Zanardi iniciou sua trajetória no automobilismo ainda jovem, destacando-se no kart antes de avançar para a Fórmula 3000, onde em 1991 obteve a segunda colocação, atrás do brasileiro Christian Fittipaldi. Esse bom desempenho garantiu sua entrada na Fórmula 1, onde pilotou pela equipe Jordan. Entretanto, sua passagem pela principal categoria do automobilismo não foi marcada por grandes sucessos, levando-o a uma mudança para a Fórmula Indy.
Na Fórmula Indy, Alessandro Zanardi viveu seus melhores momentos, conquistando os campeonatos de 1997 e 1998. Ao todo, participou de 66 corridas, conseguindo 15 vitórias e alcançando 28 pódios.
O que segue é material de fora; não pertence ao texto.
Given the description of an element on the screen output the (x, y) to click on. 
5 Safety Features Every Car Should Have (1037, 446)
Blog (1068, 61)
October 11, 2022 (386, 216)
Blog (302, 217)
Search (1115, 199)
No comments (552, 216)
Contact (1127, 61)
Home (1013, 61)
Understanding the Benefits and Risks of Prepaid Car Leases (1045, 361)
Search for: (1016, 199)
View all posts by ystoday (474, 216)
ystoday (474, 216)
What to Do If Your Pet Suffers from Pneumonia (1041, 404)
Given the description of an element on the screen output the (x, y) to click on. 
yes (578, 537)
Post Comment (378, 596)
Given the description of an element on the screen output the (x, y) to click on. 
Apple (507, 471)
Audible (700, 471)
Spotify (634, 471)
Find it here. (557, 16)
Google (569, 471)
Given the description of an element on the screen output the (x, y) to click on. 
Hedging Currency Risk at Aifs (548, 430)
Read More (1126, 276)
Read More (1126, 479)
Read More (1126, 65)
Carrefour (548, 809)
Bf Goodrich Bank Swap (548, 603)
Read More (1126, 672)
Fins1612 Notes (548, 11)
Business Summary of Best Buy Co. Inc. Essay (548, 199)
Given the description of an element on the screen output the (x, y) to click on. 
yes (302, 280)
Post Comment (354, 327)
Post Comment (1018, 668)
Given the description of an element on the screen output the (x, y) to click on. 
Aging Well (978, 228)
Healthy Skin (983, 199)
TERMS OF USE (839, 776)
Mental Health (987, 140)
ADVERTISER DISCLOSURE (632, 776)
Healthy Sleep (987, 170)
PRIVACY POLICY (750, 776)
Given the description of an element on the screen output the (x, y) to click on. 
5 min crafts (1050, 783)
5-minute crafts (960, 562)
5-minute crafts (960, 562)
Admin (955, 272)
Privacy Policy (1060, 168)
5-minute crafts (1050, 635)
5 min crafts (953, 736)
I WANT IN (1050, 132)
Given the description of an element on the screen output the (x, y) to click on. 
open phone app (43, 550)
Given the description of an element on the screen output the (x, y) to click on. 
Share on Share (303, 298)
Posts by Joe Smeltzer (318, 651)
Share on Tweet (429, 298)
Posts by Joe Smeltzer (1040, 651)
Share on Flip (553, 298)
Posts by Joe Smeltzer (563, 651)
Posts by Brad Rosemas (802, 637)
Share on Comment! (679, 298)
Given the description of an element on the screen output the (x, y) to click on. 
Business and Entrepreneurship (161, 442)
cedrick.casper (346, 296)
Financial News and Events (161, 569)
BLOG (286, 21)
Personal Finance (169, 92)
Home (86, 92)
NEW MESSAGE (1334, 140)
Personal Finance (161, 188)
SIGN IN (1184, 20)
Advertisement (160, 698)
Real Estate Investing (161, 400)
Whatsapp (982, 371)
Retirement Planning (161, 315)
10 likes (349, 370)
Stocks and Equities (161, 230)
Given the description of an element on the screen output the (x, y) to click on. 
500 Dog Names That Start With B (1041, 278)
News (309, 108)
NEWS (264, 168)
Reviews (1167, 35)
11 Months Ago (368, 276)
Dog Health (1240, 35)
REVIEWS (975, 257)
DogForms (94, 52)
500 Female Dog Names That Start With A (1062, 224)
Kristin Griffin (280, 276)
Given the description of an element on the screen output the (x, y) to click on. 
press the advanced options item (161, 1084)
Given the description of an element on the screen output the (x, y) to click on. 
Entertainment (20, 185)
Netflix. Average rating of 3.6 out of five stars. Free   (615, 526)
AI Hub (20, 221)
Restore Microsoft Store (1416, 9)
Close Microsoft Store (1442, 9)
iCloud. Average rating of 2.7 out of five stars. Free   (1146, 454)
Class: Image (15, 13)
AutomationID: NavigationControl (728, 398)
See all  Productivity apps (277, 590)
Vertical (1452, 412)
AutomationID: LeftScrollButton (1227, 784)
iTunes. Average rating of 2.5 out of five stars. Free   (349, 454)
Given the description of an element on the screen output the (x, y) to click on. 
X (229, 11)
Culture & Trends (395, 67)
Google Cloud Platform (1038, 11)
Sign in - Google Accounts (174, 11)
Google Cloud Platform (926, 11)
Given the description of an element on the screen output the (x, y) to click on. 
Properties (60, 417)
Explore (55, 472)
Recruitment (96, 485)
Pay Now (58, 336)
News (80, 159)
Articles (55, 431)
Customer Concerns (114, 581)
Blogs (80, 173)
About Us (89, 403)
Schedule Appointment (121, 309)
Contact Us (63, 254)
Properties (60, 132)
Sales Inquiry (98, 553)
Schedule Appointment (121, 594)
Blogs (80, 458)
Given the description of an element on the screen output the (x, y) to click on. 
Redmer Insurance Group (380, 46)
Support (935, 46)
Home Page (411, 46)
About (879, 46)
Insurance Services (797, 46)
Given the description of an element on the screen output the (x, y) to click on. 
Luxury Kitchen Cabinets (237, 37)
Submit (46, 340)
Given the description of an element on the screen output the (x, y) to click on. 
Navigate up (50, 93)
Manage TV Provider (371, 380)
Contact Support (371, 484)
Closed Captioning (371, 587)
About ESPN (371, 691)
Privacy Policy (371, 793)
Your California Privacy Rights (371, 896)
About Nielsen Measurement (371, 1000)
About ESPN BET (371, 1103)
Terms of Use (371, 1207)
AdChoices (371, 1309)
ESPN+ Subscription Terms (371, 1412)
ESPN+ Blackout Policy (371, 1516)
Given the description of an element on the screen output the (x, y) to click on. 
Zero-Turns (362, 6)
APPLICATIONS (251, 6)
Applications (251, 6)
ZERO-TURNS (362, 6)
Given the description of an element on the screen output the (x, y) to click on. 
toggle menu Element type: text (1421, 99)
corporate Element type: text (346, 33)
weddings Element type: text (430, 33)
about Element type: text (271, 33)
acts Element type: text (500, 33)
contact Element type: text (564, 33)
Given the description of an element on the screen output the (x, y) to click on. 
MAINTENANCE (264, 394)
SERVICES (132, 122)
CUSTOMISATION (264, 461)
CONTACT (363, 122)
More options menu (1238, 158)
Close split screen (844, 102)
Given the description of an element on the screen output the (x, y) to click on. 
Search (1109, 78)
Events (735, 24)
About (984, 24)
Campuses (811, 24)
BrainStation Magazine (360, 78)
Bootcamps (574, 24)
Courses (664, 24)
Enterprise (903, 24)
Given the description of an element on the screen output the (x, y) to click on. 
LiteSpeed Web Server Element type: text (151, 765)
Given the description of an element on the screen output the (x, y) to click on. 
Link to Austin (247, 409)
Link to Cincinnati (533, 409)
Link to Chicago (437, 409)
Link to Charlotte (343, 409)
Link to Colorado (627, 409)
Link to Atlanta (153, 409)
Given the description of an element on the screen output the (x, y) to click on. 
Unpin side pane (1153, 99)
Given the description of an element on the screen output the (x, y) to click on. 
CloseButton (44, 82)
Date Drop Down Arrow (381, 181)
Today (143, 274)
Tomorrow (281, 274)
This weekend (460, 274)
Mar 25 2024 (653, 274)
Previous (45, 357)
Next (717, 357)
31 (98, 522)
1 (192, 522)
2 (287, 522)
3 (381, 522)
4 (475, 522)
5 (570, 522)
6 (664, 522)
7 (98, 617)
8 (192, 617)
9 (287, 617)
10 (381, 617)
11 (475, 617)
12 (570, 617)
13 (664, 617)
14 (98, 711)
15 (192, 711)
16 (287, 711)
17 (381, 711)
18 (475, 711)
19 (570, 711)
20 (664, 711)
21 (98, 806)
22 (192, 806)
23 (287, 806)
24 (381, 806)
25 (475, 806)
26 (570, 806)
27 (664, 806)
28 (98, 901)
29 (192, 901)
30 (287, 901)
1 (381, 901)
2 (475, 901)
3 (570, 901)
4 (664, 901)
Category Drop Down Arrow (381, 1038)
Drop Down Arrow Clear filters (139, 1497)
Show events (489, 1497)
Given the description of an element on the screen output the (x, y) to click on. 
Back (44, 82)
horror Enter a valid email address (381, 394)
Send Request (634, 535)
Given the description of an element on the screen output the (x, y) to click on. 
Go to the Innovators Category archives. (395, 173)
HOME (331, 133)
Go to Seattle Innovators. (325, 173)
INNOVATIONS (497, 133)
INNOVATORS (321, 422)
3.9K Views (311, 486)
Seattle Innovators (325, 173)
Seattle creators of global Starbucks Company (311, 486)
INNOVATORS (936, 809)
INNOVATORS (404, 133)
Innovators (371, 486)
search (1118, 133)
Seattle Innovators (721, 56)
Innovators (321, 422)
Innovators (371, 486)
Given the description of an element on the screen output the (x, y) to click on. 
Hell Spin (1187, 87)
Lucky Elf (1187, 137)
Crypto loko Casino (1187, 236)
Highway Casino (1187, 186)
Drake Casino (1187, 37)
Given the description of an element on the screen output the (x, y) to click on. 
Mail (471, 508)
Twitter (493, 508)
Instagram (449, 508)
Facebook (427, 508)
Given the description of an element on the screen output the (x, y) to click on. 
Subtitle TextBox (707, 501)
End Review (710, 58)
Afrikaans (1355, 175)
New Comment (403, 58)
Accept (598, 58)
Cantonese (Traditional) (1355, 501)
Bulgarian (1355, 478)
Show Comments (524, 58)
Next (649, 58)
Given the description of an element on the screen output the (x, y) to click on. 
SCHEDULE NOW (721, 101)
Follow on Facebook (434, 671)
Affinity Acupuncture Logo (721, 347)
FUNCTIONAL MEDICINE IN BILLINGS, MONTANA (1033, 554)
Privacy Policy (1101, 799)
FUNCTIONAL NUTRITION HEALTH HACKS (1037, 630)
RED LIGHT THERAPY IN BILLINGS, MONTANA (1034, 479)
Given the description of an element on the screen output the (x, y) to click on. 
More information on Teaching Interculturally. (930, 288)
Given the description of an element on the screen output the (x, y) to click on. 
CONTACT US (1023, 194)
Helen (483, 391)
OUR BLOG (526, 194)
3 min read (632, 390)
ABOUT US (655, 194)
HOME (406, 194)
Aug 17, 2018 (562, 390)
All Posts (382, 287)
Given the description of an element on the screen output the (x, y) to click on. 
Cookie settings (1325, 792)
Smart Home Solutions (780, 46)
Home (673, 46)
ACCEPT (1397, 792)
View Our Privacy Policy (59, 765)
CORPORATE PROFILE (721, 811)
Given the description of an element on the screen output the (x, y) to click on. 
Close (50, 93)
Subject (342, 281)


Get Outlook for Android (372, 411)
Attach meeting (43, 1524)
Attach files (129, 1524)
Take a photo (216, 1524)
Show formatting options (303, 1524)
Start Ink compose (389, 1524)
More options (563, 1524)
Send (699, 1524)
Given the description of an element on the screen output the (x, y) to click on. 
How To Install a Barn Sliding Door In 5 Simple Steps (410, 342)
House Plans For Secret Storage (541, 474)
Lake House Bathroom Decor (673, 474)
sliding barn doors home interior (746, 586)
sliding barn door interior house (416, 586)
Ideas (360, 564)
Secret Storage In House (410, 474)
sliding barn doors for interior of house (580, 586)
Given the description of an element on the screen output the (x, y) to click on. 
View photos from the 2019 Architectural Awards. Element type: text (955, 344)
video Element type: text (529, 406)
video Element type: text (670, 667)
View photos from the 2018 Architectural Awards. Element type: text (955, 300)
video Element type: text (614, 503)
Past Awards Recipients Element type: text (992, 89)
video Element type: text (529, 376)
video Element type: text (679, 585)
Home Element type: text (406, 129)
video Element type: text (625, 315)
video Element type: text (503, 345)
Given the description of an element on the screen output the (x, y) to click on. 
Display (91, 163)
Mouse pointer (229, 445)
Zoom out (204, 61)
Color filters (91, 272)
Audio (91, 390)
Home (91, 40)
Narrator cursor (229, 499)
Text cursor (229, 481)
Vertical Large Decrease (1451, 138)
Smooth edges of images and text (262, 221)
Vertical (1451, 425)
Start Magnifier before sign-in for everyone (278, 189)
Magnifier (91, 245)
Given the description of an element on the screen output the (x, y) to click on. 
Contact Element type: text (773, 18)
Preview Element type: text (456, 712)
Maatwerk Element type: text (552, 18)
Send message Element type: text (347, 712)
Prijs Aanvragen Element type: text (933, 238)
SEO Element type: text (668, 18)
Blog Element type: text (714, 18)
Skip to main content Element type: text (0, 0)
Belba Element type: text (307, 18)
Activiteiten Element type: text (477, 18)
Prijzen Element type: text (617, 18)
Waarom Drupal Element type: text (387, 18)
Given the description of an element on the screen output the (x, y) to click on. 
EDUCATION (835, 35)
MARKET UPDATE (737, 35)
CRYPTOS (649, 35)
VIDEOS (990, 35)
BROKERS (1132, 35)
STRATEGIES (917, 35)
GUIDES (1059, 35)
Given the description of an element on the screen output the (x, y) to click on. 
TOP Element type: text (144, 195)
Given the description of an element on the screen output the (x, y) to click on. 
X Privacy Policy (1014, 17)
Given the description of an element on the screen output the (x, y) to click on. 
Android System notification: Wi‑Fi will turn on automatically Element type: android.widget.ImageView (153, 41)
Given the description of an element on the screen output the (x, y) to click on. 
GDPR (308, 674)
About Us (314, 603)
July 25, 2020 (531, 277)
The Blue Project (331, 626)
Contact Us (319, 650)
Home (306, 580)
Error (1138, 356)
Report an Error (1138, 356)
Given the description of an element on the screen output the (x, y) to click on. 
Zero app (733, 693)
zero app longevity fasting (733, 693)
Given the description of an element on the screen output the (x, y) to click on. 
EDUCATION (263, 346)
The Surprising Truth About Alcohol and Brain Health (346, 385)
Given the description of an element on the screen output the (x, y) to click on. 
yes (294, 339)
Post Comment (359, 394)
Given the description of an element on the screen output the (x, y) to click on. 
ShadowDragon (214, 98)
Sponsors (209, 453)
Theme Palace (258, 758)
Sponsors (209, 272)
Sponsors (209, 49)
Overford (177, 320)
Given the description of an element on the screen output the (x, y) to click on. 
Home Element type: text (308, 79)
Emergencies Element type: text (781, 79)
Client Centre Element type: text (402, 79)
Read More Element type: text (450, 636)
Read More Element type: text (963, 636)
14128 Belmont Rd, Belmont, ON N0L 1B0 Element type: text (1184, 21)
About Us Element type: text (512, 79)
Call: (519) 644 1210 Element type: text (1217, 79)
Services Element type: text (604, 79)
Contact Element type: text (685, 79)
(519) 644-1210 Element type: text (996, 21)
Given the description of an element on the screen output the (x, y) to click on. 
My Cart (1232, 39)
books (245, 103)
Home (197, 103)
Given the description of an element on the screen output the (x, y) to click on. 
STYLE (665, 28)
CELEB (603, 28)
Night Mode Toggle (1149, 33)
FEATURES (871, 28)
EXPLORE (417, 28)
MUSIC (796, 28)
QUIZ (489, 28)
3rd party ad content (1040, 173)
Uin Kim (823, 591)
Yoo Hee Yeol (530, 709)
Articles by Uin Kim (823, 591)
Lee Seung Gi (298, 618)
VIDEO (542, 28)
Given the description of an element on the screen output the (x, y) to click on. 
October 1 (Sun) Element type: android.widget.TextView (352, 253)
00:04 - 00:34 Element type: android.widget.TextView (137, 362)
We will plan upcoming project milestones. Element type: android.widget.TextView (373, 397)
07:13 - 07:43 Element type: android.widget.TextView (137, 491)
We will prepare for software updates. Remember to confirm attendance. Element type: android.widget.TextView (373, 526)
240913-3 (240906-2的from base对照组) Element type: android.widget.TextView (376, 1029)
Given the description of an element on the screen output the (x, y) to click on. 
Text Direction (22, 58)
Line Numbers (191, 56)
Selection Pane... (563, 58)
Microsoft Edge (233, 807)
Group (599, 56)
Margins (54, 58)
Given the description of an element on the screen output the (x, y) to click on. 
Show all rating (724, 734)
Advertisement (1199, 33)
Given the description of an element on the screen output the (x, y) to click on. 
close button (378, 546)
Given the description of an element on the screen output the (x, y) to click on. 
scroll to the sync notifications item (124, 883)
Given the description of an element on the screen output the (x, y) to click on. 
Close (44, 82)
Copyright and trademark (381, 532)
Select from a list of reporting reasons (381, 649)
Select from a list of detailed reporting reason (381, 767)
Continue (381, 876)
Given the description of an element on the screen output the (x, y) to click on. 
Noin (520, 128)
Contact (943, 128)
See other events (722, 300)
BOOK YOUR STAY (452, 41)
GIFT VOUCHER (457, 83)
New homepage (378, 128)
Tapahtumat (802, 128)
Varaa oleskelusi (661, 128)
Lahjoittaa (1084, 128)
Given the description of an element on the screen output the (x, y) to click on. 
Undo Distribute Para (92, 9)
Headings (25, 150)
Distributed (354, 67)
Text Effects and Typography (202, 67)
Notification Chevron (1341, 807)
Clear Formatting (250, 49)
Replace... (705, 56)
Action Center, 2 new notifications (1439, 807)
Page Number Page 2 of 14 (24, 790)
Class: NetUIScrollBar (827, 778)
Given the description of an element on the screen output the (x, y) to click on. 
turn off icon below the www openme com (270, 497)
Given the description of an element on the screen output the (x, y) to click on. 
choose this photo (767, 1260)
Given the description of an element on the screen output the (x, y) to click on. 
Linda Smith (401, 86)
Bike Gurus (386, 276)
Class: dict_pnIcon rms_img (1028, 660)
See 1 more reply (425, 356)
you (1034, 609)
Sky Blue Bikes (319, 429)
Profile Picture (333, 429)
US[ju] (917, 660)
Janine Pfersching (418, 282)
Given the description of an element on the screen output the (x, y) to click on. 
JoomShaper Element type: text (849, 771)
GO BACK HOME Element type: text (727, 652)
Contudo, sua vida tomou um rumo drástico em 2001, quando sofreu um grave acidente durante o Grande Prêmio de Lausitz. No incidente, Zanardi foi atingido por Alex Tagliani, resultando na amputação de suas duas pernas.
Após o acidente, Zanardi não se deixou abater e encontrou uma nova paixão no paraciclismo. Com dedicação, ele alcançou notáveis conquistas, incluindo duas medalhas de ouro e uma de prata na Olimpíada de Londres, em 2012, além de repetir o feito nas Paralimpíadas do Rio, em 2016.
A morte de Zanardi gerou comoção em todo o mundo esportivo, inclusive entre autoridades. A primeira-ministra da Itália, Giorgia Meloni, lamentou a perda em suas redes sociais, descrevendo-o como um grande campeão e um homem extraordinário. Meloni destacou a capacidade de Zanardi de transformar desafios em lições de coragem e dignidade, ressaltando o legado de esperança e força que ele deixou para todos.
“Com seus resultados esportivos, seu exemplo e humanidade, deu a todos nós muito mais do que uma vitória: deu esperança, orgulho e a força de nunca se render”, afirmou a primeira-ministra, enviando suas condolências à família e a todos que admiravam o atleta.